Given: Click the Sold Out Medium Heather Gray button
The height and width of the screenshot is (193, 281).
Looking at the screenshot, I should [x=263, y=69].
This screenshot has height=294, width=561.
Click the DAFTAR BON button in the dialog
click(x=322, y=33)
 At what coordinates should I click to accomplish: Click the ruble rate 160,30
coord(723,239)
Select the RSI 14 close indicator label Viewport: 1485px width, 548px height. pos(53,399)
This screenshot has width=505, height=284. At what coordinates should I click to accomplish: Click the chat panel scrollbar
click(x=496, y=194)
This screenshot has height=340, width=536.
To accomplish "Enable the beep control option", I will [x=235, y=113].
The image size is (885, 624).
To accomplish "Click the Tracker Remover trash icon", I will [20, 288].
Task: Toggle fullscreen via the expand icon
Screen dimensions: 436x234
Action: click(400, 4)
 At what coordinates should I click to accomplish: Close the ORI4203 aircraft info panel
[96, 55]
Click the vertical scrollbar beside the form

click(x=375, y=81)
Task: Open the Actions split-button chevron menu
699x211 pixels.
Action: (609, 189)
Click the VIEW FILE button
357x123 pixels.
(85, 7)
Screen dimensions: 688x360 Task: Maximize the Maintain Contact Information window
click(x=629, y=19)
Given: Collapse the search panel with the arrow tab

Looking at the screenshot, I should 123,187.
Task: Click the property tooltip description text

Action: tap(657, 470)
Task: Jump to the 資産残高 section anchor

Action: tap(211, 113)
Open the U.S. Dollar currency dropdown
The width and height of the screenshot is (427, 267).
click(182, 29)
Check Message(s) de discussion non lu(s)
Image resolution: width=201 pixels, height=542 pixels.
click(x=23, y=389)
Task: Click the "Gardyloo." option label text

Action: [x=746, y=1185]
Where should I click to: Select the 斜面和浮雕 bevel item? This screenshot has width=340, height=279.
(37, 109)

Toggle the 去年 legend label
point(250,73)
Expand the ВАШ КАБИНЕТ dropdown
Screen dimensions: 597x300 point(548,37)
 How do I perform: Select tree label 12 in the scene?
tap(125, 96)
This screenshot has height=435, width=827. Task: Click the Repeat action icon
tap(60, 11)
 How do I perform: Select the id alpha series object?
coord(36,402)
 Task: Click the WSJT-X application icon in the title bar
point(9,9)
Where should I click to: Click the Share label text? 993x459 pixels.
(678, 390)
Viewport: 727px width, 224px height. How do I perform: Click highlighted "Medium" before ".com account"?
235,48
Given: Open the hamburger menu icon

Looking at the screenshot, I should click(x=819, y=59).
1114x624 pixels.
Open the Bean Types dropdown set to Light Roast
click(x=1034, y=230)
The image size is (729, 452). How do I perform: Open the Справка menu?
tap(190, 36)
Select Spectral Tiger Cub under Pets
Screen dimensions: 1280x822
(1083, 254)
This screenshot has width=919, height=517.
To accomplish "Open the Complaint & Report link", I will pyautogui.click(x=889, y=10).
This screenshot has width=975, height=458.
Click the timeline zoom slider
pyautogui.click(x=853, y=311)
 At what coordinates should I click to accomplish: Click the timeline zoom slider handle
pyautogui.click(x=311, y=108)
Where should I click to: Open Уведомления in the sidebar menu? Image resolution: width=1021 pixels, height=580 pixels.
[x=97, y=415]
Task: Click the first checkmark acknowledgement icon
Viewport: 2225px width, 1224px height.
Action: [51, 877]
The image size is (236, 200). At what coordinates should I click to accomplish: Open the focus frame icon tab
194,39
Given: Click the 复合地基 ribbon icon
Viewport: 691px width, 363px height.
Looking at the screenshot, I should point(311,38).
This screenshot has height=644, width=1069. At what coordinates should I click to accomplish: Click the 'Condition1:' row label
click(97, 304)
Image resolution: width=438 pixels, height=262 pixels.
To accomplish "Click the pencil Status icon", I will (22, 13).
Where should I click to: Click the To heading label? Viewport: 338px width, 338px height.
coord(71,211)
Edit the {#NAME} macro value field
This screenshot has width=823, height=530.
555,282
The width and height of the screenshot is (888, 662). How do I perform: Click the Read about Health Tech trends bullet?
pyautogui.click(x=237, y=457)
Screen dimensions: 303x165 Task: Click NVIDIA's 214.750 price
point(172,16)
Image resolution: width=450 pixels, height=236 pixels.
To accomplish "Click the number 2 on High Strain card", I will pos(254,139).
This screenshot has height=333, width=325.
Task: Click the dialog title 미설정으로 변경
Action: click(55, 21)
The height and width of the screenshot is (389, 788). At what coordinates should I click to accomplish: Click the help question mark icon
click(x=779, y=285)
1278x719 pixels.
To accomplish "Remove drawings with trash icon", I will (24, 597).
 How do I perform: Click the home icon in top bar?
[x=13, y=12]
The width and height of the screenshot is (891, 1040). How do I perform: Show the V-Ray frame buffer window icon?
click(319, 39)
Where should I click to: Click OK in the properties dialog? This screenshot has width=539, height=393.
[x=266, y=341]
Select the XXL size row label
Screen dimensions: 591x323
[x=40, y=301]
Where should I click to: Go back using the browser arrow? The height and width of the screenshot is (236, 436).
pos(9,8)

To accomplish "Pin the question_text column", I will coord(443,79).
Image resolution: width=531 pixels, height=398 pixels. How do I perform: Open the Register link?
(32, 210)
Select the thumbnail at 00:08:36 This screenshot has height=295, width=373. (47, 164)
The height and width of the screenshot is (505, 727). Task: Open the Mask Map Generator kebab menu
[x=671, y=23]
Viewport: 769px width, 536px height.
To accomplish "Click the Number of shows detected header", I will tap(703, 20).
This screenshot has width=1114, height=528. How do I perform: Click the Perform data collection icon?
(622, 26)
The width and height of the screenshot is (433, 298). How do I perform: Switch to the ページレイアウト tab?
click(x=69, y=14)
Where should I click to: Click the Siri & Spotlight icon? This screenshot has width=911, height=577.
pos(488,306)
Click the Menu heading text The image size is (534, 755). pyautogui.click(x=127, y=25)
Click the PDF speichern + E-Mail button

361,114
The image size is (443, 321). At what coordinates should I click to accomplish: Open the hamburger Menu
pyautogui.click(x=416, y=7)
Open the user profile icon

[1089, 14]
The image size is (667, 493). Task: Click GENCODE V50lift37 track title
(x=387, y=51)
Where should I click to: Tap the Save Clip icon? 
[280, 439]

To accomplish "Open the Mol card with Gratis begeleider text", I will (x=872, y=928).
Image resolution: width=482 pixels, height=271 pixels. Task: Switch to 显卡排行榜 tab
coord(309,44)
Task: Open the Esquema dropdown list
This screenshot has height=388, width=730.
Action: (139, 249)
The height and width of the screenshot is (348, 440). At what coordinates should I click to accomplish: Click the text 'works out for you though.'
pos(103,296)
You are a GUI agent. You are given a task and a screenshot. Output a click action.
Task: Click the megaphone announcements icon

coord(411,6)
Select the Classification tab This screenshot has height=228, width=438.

+++

• What you need to do
Repeat word for word every line from the start of the entries to the line holding "The image size is (885, 624).", inclusive, and nothing else.

• Problem solution
Given: Click the Sold Out Medium Heather Gray button
The height and width of the screenshot is (193, 281).
Looking at the screenshot, I should [x=263, y=69].
This screenshot has height=294, width=561.
Click the DAFTAR BON button in the dialog
click(x=322, y=33)
 At what coordinates should I click to accomplish: Click the ruble rate 160,30
coord(723,239)
Select the RSI 14 close indicator label Viewport: 1485px width, 548px height. pos(53,399)
This screenshot has width=505, height=284. At what coordinates should I click to accomplish: Click the chat panel scrollbar
click(x=496, y=194)
This screenshot has height=340, width=536.
To accomplish "Enable the beep control option", I will [x=235, y=113].
The image size is (885, 624).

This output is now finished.